Cuando llegas a la Frontera de
carne, la memoria comienza a desprenderse. Das un paso, y tus recuerdos se
deforman. Das otro paso y se comprimen. Das el tercero y saltan a tus pies
convertidos en formulaciones verbales. Hay algo en ellas que contiene el olor,
el sabor, el tacto… la nostalgia de la materia que fueron. Eso las convierte en
versos. Y un verso es un ser desesperado buscando compañía. Si la consigue, y
es la adecuada, se crea un poema. Y un
poema es un acontecimiento. En la oscuridad de la mente surge como una chispa
que durante un instante permite vislumbrar algo. El poeta aporta un recuerdo,
el lenguaje el mecanismo de compresión y lo vislumbrado es NOSOTROS. La palabra
común. El origen de lo que somos. De lo que Somos capaces de decir que Somos.
La fuente de nuestra incertidumbre. El poema establece una conexión entre el Yo
y el Nosotros y la comunica. Aunque lo único comunicable es la Búsqueda. El
intento. La constatación, con hechos poéticos, de que ahí hay alguien implicado.
Poemas son razones.

▶ PROBLEMA BREVE
Indica qué les sucede a los recuerdos con cada uno de los tres pasos que describe el texto sobre la poesía. Los registros proceden de una fuente distinta.

▶ Registros para hallar objetos mostrados
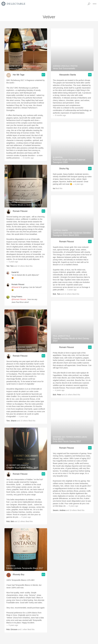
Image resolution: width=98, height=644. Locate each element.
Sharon (13, 421)
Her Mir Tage (18, 75)
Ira (54, 188)
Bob (12, 522)
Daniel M (15, 272)
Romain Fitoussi (20, 211)
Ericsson (14, 630)
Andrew (62, 510)
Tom (12, 266)
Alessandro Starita (67, 75)
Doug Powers (17, 296)
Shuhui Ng (64, 168)
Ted (8, 266)
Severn (56, 510)
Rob (8, 522)
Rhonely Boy (18, 574)
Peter (59, 394)
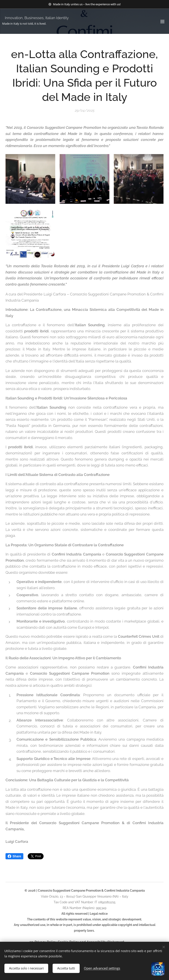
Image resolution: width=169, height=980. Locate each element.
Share (14, 856)
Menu (162, 21)
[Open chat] (158, 969)
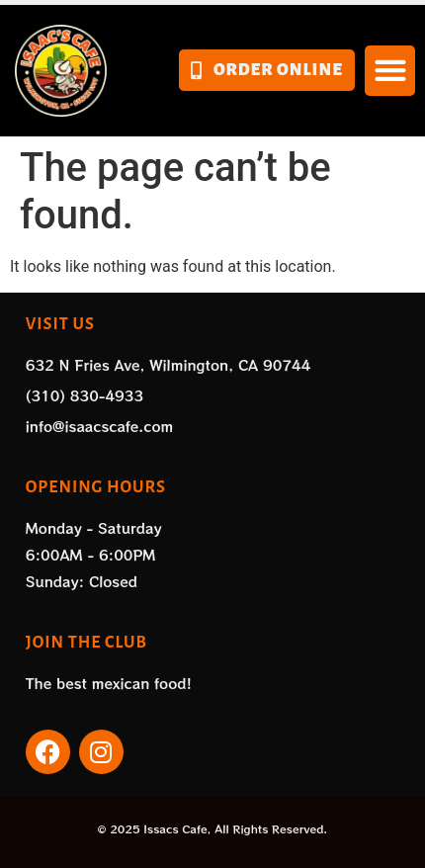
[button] (389, 70)
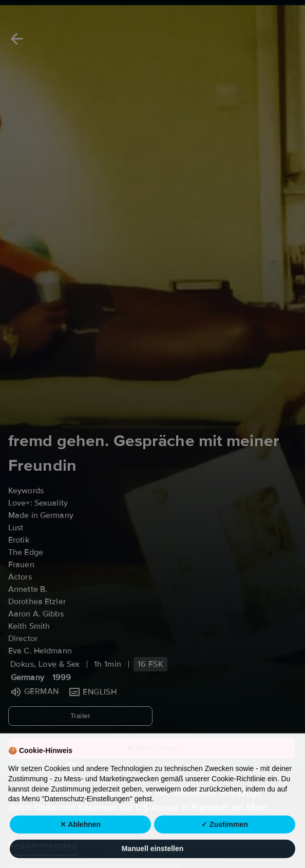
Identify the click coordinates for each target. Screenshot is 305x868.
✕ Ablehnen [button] (80, 847)
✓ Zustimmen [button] (224, 847)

▶ RESULTADO
- Primer paso: se deforman.
- Segundo paso: se comprimen.
- Tercer paso: saltan a tus pies convertidos en formulaciones verbales.